--- STUDY MATERIAL Enclosed Below ---
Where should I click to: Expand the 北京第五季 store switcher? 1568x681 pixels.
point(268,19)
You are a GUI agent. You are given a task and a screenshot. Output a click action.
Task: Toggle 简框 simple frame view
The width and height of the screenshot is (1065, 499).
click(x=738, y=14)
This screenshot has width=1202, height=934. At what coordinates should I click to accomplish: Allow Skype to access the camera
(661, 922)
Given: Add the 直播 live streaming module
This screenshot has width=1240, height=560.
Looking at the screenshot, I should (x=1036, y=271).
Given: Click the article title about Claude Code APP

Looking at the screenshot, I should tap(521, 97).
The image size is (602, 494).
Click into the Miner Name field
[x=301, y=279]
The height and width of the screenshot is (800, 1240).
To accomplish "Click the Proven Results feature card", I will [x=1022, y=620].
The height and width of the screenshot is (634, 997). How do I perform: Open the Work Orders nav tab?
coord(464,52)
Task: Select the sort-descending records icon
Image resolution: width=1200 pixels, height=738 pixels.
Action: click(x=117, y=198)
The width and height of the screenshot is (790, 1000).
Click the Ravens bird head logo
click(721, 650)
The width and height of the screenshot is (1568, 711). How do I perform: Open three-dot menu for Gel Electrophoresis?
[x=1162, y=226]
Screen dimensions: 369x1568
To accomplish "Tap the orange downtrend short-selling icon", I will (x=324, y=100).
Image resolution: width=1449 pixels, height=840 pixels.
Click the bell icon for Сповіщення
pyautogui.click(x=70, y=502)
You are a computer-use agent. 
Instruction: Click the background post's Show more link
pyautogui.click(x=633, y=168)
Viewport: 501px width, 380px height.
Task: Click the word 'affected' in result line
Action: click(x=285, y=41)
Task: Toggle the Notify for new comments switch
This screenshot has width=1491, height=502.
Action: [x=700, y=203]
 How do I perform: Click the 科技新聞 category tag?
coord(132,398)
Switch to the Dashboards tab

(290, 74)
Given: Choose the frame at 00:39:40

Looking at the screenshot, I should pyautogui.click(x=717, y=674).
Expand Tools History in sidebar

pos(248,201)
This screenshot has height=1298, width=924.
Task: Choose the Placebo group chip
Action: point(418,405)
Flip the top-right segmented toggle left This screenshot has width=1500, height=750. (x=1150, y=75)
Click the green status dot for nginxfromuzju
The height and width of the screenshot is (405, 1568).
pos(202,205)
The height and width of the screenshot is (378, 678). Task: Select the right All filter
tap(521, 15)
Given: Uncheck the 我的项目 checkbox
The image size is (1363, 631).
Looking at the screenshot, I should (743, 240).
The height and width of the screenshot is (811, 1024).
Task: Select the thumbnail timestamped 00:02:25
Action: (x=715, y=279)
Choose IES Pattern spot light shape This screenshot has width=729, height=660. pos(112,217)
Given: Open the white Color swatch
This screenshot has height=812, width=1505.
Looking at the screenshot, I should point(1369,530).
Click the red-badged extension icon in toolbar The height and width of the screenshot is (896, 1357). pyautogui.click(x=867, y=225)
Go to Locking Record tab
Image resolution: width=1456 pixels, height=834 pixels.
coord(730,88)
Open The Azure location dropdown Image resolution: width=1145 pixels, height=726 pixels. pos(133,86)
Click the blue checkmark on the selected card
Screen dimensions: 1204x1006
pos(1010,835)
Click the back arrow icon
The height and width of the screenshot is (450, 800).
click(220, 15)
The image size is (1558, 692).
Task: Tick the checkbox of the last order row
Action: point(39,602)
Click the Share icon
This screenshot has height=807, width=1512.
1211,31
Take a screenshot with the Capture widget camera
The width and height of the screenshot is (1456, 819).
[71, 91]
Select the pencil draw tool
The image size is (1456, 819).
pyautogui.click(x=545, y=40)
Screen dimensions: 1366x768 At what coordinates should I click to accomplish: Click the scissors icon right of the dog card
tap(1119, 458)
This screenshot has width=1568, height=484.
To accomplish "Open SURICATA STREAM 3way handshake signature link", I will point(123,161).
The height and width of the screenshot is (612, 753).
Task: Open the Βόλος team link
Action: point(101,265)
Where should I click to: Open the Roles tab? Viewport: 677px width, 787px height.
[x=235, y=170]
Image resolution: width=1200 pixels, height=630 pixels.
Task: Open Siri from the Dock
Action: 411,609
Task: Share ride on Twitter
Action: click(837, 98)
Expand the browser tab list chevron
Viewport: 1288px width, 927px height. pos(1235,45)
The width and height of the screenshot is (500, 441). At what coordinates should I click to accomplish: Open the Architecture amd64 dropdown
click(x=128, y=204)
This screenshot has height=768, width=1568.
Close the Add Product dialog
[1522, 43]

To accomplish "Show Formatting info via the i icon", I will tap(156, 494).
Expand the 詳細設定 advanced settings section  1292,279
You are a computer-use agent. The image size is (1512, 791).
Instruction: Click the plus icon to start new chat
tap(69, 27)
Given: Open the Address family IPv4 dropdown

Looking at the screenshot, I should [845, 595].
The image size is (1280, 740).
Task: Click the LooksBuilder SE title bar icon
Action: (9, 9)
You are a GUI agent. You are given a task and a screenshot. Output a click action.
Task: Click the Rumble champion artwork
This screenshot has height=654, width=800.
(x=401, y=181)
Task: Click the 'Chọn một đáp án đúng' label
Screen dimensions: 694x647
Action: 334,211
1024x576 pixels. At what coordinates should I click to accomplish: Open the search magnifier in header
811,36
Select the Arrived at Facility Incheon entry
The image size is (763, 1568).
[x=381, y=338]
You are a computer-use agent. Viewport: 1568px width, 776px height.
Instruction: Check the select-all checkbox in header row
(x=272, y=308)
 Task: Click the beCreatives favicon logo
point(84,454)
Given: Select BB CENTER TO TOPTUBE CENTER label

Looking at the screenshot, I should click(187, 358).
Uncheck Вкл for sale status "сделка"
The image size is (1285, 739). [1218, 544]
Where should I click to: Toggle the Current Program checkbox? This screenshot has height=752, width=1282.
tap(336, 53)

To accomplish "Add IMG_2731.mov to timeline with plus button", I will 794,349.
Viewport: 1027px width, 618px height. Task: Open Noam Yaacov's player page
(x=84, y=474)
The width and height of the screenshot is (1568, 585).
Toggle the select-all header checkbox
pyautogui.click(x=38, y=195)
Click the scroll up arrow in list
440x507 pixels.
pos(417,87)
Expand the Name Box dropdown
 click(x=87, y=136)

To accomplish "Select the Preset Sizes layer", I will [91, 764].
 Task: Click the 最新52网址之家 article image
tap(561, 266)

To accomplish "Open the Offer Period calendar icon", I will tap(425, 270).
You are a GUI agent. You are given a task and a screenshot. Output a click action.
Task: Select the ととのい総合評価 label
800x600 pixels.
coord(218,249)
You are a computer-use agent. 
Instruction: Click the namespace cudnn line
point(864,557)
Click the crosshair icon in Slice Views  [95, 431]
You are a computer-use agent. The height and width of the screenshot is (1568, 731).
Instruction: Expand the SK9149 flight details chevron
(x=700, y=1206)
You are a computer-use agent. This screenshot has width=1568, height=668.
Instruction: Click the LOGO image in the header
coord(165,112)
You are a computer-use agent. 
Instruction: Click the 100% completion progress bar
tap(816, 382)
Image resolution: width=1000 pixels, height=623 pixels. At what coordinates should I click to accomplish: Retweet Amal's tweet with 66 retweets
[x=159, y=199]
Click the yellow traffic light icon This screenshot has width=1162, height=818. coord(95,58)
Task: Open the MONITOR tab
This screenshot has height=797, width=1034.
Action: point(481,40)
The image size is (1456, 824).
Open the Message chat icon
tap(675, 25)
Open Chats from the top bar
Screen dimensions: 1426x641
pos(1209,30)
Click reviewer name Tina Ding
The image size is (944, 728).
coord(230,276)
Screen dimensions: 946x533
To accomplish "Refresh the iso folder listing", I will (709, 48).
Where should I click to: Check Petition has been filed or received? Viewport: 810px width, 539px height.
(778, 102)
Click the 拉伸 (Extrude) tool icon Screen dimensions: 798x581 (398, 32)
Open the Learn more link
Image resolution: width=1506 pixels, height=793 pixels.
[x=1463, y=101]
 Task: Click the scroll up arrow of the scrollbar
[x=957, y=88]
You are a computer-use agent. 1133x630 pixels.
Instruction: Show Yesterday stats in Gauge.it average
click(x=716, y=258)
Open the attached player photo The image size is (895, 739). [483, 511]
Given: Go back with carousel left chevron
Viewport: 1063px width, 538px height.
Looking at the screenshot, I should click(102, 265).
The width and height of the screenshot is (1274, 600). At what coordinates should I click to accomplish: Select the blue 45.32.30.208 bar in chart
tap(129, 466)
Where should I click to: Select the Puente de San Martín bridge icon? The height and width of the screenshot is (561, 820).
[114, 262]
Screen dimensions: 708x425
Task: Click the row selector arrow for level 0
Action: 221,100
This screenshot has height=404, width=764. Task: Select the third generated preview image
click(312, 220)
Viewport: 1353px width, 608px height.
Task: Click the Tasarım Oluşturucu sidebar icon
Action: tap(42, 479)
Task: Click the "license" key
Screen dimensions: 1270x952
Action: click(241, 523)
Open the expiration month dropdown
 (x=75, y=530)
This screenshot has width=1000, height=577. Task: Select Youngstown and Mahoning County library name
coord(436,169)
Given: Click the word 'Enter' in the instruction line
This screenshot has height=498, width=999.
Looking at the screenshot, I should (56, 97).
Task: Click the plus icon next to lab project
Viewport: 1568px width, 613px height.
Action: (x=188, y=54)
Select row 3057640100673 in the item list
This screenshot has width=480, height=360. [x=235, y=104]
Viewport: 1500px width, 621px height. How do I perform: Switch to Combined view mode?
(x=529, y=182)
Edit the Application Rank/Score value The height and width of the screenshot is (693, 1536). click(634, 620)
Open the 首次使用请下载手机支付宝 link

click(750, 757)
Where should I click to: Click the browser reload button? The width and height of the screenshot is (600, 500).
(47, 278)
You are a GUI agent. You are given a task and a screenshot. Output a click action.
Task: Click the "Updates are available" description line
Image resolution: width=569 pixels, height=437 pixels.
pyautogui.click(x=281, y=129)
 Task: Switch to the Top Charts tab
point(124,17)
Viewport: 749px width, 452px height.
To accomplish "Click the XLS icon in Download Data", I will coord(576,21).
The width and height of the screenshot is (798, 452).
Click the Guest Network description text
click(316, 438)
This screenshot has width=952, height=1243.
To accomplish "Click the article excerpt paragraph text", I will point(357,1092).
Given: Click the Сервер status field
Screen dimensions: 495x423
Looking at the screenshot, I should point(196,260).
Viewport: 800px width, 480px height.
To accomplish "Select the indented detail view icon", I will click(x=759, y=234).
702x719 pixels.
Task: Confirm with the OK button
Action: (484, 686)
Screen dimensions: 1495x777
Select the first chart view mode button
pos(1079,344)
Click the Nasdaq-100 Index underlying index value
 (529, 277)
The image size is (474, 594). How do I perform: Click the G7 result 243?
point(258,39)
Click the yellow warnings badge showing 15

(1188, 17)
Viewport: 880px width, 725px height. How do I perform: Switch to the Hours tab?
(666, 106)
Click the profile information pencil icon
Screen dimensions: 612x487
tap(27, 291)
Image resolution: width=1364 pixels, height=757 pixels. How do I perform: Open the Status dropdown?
--- End of Enclosed STUDY MATERIAL ---
WHAT THIS TASK INVOLVES:
The lines needed run from the first line of the data through the line containing "The height and width of the screenshot is (800, 1240)."; give them again exactly and nothing else.

REPLY:
Where should I click to: Expand the 北京第五季 store switcher? 1568x681 pixels.
point(268,19)
You are a GUI agent. You are given a task and a screenshot. Output a click action.
Task: Toggle 简框 simple frame view
The width and height of the screenshot is (1065, 499).
click(x=738, y=14)
This screenshot has width=1202, height=934. At what coordinates should I click to accomplish: Allow Skype to access the camera
(661, 922)
Given: Add the 直播 live streaming module
This screenshot has width=1240, height=560.
Looking at the screenshot, I should (x=1036, y=271).
Given: Click the article title about Claude Code APP

Looking at the screenshot, I should tap(521, 97).
The image size is (602, 494).
Click into the Miner Name field
[x=301, y=279]
The height and width of the screenshot is (800, 1240).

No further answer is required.